Before lending you money to buy a house, a lender wants to make sure you can pay it back. They want to see if you settle your debts on time, how much you can afford, and if you meet their other requirements, such as age and UK residency.
Lenders will consider the following factors:
Your earnings – they’ll usually ask for your most recent P60 and three to six months’ worth of payslips. Some lenders may also consider government assistance and child support payments.
You won’t provide payslips if you’re self-employed, and your income will fluctuate more than it would if you were employed. You will be asked to provide financial records, and the checks may be more stringent. The documents the lenders ask for are either accounts if you are a Limited Company or tax Computations and tax year Overviews for the last 2 years. These can be obtained from the Inland revenues online system, or you can call them to get them to post the documents to you.
Your spending habits – you might be questioned regarding loans, credit cards, utility bills, and insurance plans. Daily expenses, such as a child or spousal maintenance, school fees, childcare, and work travel costs, would be taken into account for affordability by lenders. They may even ask you to estimate other living expenses, such as how much you spend on clothes and entertainment. To prove this you might need to have a few months’ worth of bank statements.
Future scenarios – Lenders will put you through a stress test to see whether you’ll be able to pay if your circumstances change, such as if interest rates increase or if you lose your job or have a baby. A lender could, for example, “stress” their mortgage rate by 3% to see if it’s still affordable.
If you’re getting a joint mortgage, the lender can look at everyone’s finances.
What documents will I need to prove eligibility for a mortgage when I apply?

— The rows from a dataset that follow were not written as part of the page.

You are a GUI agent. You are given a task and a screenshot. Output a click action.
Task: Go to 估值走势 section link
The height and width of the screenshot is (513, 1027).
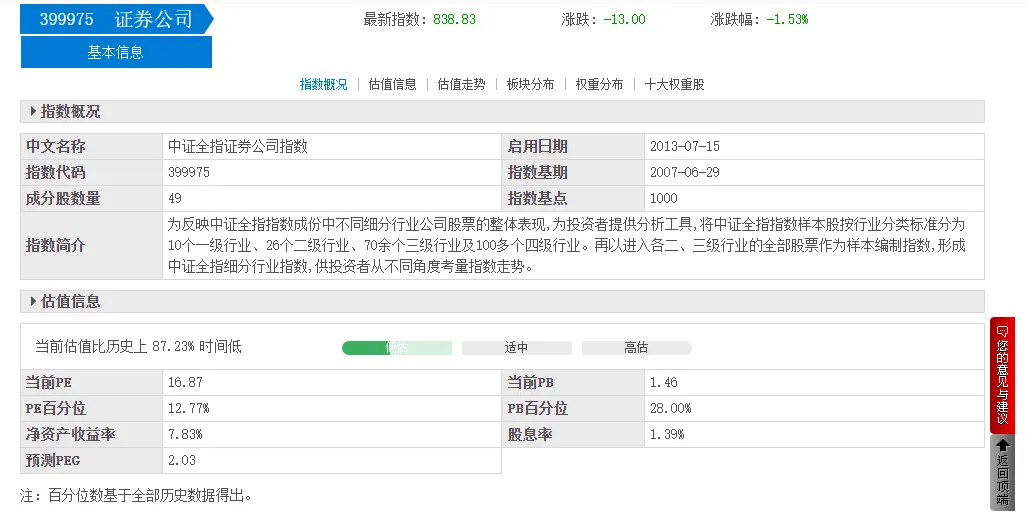[461, 84]
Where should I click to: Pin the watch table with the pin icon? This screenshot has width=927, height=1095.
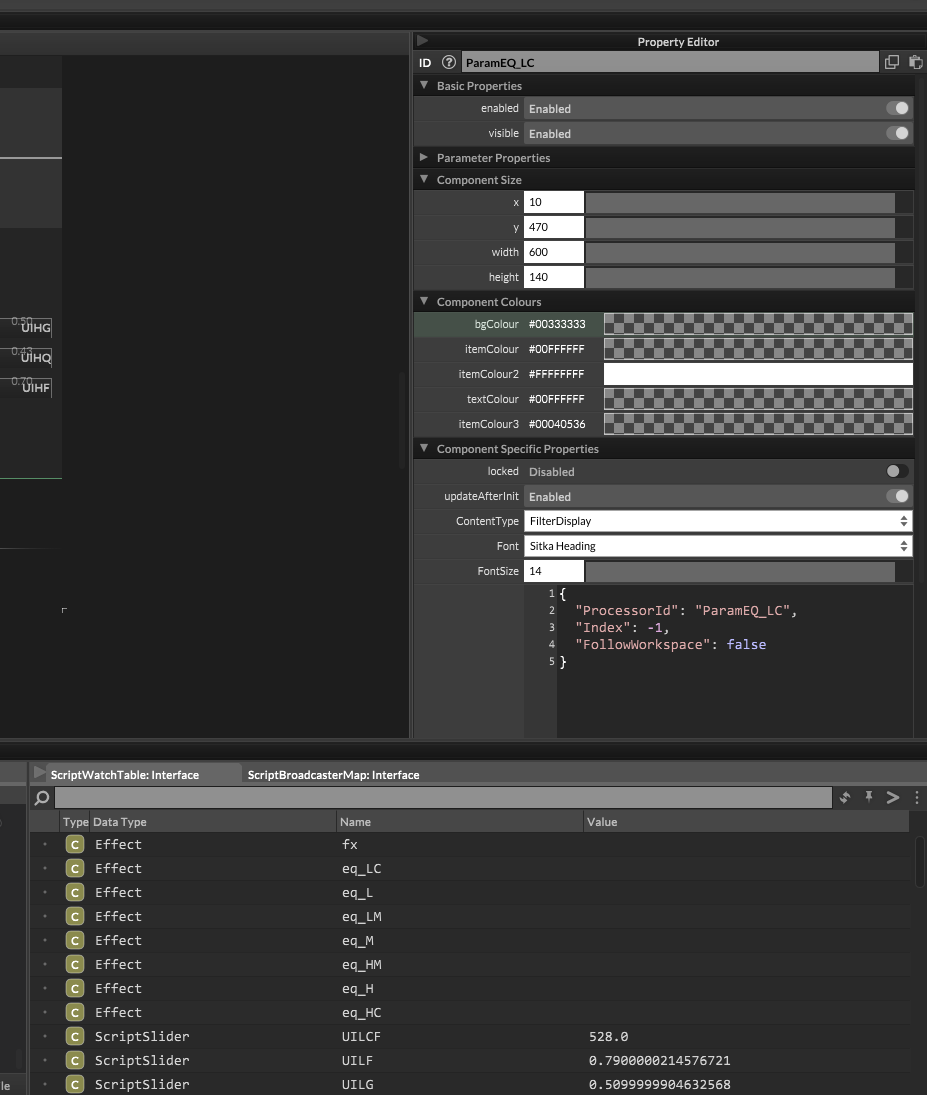pyautogui.click(x=869, y=797)
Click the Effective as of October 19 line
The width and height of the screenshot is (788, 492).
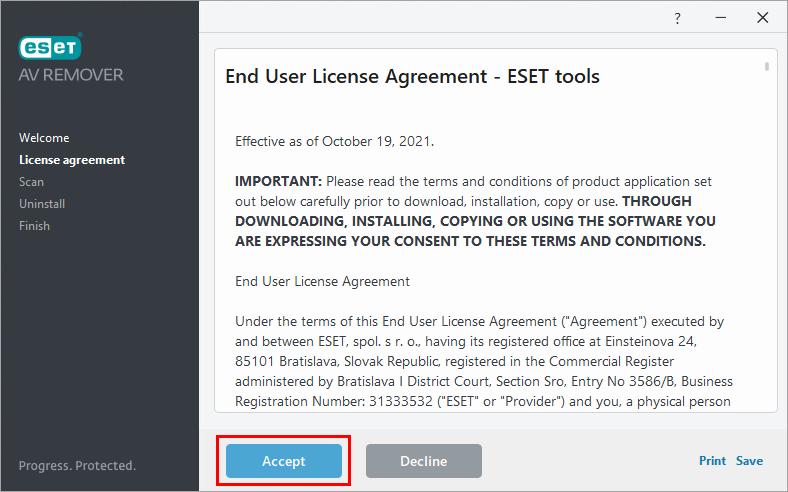pos(334,141)
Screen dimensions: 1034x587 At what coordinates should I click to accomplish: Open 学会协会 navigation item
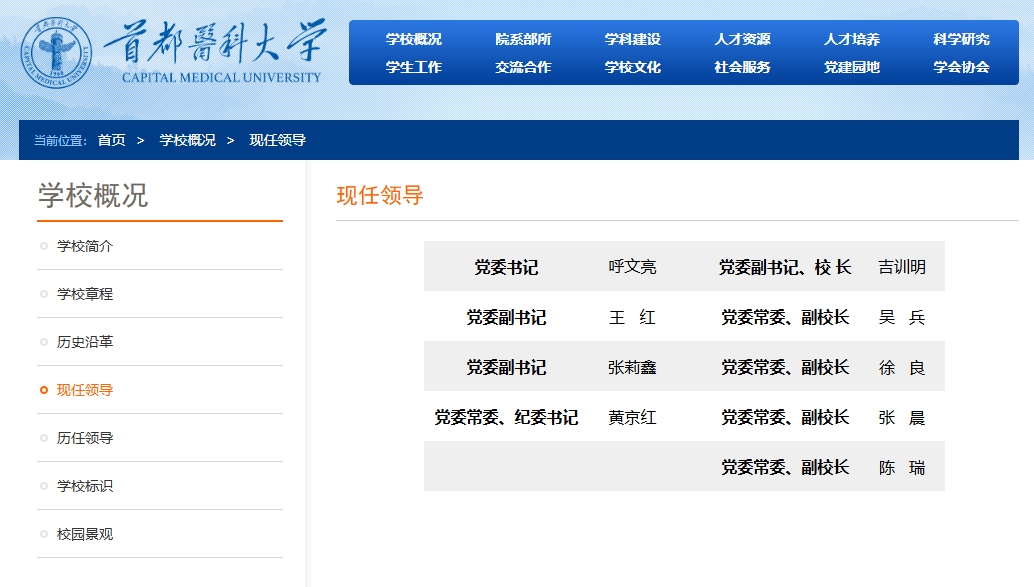coord(961,67)
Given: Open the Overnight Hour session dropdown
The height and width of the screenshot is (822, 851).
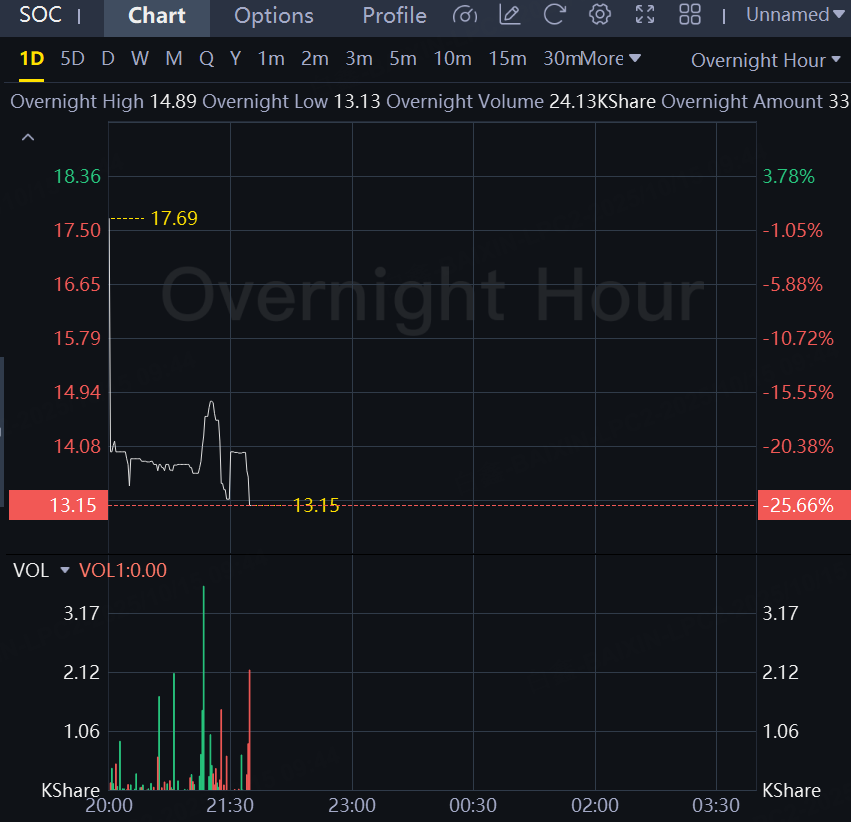Looking at the screenshot, I should (x=765, y=60).
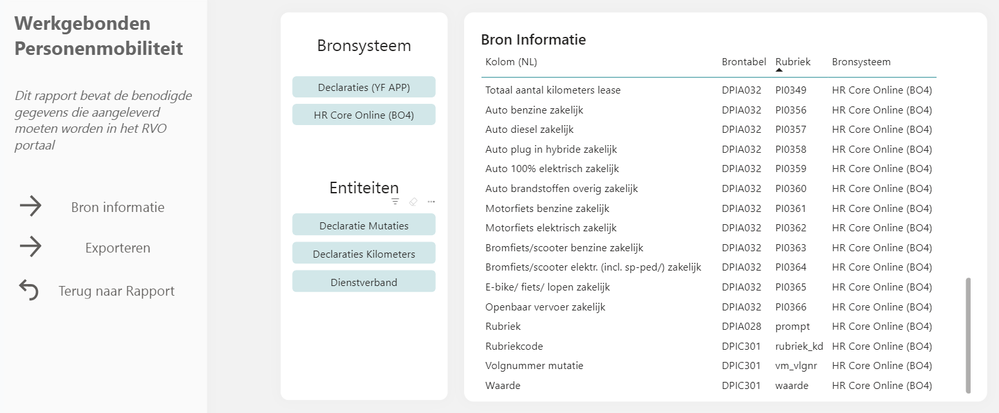999x413 pixels.
Task: Select the Dienstverband entity
Action: click(x=364, y=282)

Mortgage lenders will need proof of identification and information about your financial status to comply with laws governing mortgage affordability and anti-money laundering regulations.
To establish your identity
You’ll need to demonstrate the following to your potential lender:
- your passport
- your Driving Licence
- bank statements, a council tax bill and water bills dated within three months – mobile phone bills are not acceptable
To demonstrate your earnings
You must provide the following information to the lender:
- payslips from the previous three to six months, the most recent P60, proof of any bonuses or commissions earned or due, and three to six months’ worth of bank statements (these should be for the account your salary is paid into).
To demonstrate your self-employment profits
As proof of income, you’ll need the following documents:
- two or three years of certified accounts (depending on the lender), proof of your earnings in the SA302 tax calculation, and a tax year summary for up to four years from HMRC. You can consult with your lender to see if they can allow documents that you printed yourself.
- You’ll have to submit evidence of current or future contracts if you’re a contractor.
- You’ll need to provide proof of dividend payments or retained earnings if you’re a business owner via SA302s or tax Computations and tax Year Overviews.
- Just remember, you can’t print your tax documents until 72 hours after you sent in your tax return. Allow time for this, if necessary.
To show that you spent money
You’ll need the following items:
- Bank and credit card statements for the previous six months.